Shopping is always a part of the travel experience. Vietnam is known as bargain shopper’s paradise, offering a marvelous selection of arts and crafts such as jade, silk, rugs, cloisonne, ceramics, antiques, paintings, furniture and more. Purchasing an item in the area where it is “noted for” has proven to be the best value. Your local guides will be glad to assist you with detailed shopping information.

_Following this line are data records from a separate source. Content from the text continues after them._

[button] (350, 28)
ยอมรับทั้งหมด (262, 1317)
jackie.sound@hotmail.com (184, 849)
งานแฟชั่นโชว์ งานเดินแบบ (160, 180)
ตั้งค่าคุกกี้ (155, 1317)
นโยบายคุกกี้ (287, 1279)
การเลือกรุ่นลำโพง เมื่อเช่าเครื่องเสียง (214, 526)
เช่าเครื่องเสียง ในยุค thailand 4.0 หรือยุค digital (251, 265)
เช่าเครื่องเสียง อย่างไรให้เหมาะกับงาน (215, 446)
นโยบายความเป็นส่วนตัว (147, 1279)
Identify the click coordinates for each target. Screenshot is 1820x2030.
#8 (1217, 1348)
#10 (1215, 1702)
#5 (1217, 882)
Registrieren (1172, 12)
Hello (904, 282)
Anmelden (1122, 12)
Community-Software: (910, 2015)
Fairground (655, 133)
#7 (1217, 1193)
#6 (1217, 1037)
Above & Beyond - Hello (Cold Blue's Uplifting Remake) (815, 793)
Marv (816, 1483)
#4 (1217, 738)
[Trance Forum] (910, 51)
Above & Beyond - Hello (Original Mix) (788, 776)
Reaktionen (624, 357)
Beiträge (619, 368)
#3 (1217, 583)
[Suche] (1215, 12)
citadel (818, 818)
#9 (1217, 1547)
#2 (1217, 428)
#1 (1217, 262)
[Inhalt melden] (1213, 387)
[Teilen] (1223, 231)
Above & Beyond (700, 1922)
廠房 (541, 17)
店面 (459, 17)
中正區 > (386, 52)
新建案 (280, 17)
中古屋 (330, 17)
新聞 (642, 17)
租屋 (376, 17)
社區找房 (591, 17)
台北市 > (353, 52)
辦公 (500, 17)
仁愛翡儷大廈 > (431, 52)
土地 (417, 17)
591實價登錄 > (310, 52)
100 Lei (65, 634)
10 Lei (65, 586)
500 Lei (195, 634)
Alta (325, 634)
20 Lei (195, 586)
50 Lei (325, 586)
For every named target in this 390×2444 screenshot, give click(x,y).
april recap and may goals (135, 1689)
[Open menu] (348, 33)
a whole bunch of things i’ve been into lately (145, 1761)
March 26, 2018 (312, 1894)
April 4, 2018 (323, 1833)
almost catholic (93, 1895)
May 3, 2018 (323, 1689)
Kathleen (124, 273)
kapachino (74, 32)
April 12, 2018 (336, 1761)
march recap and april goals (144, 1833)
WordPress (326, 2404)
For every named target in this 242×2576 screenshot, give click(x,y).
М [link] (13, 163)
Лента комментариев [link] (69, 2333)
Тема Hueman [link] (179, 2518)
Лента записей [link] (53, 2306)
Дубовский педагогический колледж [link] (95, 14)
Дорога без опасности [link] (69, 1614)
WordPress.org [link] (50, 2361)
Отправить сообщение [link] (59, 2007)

It is wise to use credit cards for large purchases. Retain all receipts. Purchase insurance for items that you have shipped. A supply of small bills is very handy when shopping with street vendors. Always keep in mind that a purchase is between the buyer and the seller. Viet Holiday Travel is not involved in and is not responsible for any purchases you make during your tour, whether that merchant is part of the scheduled itinerary or not.
We do not recommend you purchase medicines or medicinal herbs unless prescribed by your own physician. Even in Vietnam there are no miracle cures.